:: AUSZUG ZUM LESEN
Es ist auch wichtig, dass die Betreiber der sozialen Medien mitwirken und sich nicht hinter irgendwelchen Firmenstandards verschanzen. Jedes Unternehmen müsste eine standardisierte Möglichkeit anbieten, wie Betroffene falsche Nachrichten oder falsche Behauptungen melden können, und anschließend transparent über die weitere Bearbeitung informieren. Falls notwendig, kann man sie auch dazu verpflichten.
Nicht zuletzt muss Medienkompetenz vermittelt werden. Das umfasst gerade auch Medienkritik, eben den kritischen Umgang mit Medien und Inhalten. Das kommt derzeit viel zu kurz.
All das wäre wirksamer als irgendwelche neuen Straftatbestände und könnte sofort umgesetzt werden. Irgendwelche Gesetze nach dem Motto „Weil
Vielen Dank, Herr Kollege Schwerd. – Für die Landesregierung spricht Herr Minister Jäger in Vertretung von Herrn Minister Dr. Franz-Josef Lersch-Mense.
Herzlichen Dank. – Herr Präsident! Meine sehr verehrten Damen und Herren! Meine Vorrednerinnen und Vorredner haben schon eine Menge gesagt. Falschmeldungen, auch bewusste Falschmeldungen, gab es schon immer. Neu sind die vielfältigen Wege, über die in kürzester Zeit eine große Zahl von Personen mit einer Falschmeldung erreicht werden kann. Soziale Netzwerke wie Facebook und Twitter sind hier die bekanntesten Beispiele. Neu ist auch, dass jeder und jede zum Sender von Nachrichten werden kann und dies nicht nur Journalisten vorbehalten ist.
Neu ist letztlich auch der Begriff „Fake News“, der als gezielt gestreute Falschmeldung zu verstehen ist. Das Thema „Fake News“ findet sich derzeit nahezu täglich in den Medien. Auch zahlreiche deutsche Politiker haben sich hierzu geäußert und Vorschläge für gesetzgeberische Maßnahmen gemacht.
::::
:: AUSZÜGE AUS DATENSÄTZEN
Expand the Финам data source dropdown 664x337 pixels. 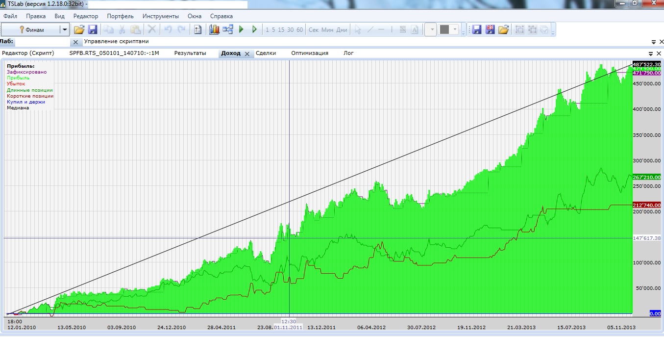(65, 29)
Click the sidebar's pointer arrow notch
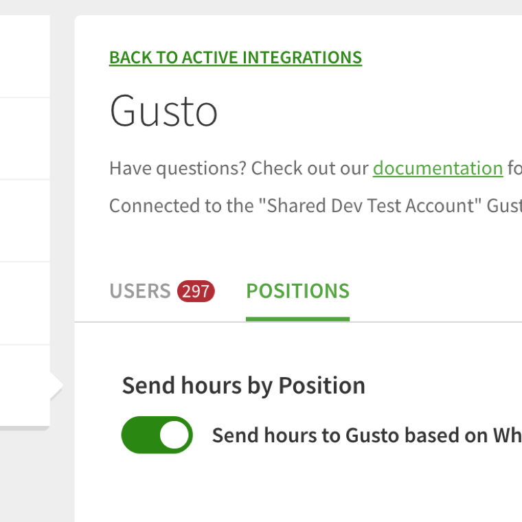The height and width of the screenshot is (522, 522). [56, 386]
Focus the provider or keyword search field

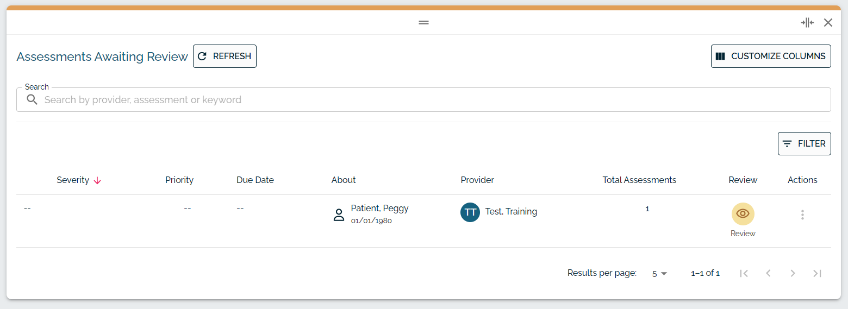pos(423,100)
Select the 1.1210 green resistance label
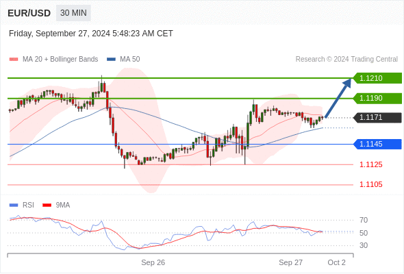Viewport: 404px width, 274px height. click(x=377, y=78)
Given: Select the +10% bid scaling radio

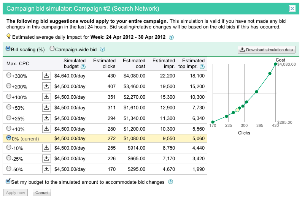Looking at the screenshot, I should [x=9, y=128].
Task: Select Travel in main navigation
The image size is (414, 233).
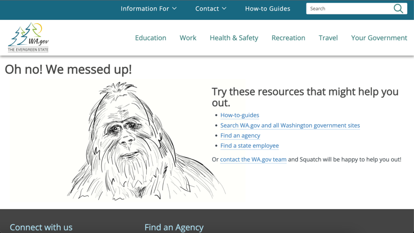Action: pos(328,38)
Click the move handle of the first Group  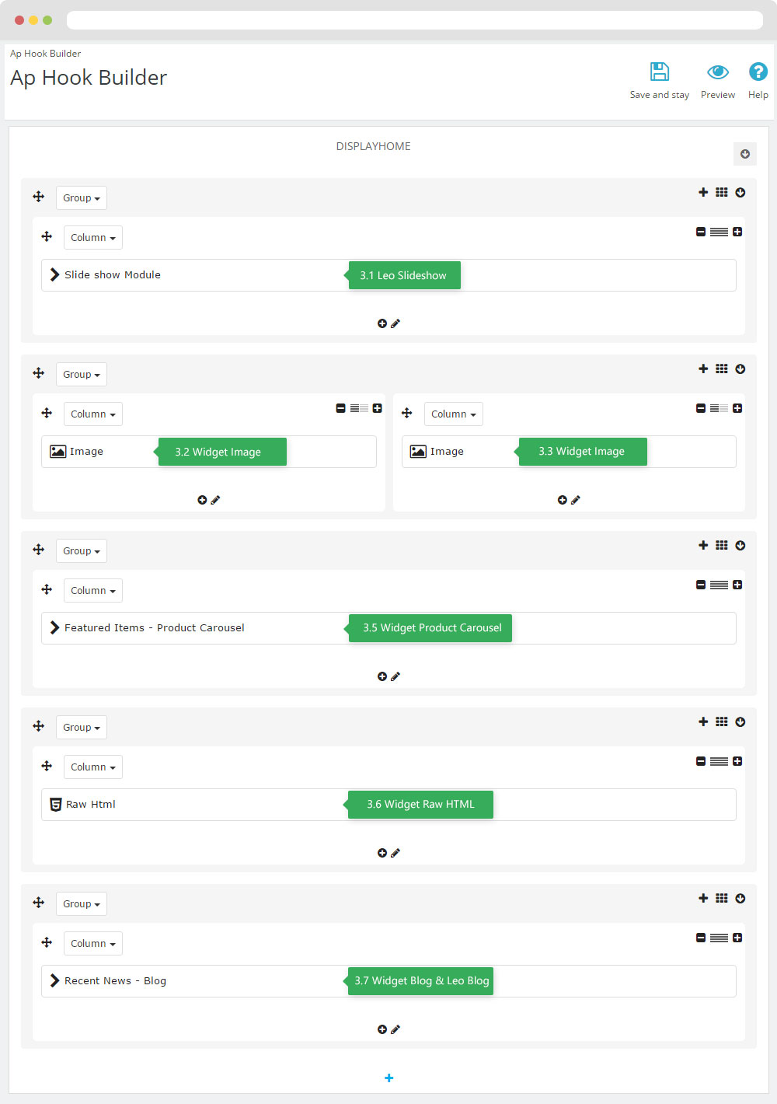(x=39, y=197)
::::
## AUFGABEN
[1] Wer spricht laut dem Auszug zur Landtagsdebatte über Fake News für die Landesregierung?
[2] Setze bitte die Rede des Ministers in der Landtagsdebatte über Fake News nach ihrem letzten Satz fort.

## LÖSUNGEN JE AUFGABE
[1] Herr Minister Jäger, in Vertretung von Herrn Minister Dr. Franz-Josef Lersch-Mense.

[2]
Bundesminister Maas hat vorgestern einen Gesetzentwurf vorgelegt, den wir uns genau ansehen werden. Aktuell hat Facebook in den USA damit begonnen, unglaubwürdige Artikel im Netzwerk durch unabhängige Faktenchecker kennzeichnen zu lassen. Auch für Deutschland hat Facebook die Zusammenarbeit mit unabhängigen Faktenprüfern angekündigt. Solche Maßnahmen – das möchte ich betonen – sind keine Zensur, schon gar keine staatliche Zensur.
Meine Damen und Herren, die Fraktion der Piraten fordert mit dem vorliegenden Antrag die Landesregierung auf, sich gegen jede Kontrolle oder Richtigkeitsprüfung von Nachrichten durch den Staat oder in dessen Auftrag einzusetzen. Ebenso wendet sie sich gegen neue Straftatbestände. Die Landesregierung soll vielmehr noch in dieser Legislaturperiode eine wissenschaftlich fundierte ganzheitliche Strategie zum Umgang mit Fake News formulieren.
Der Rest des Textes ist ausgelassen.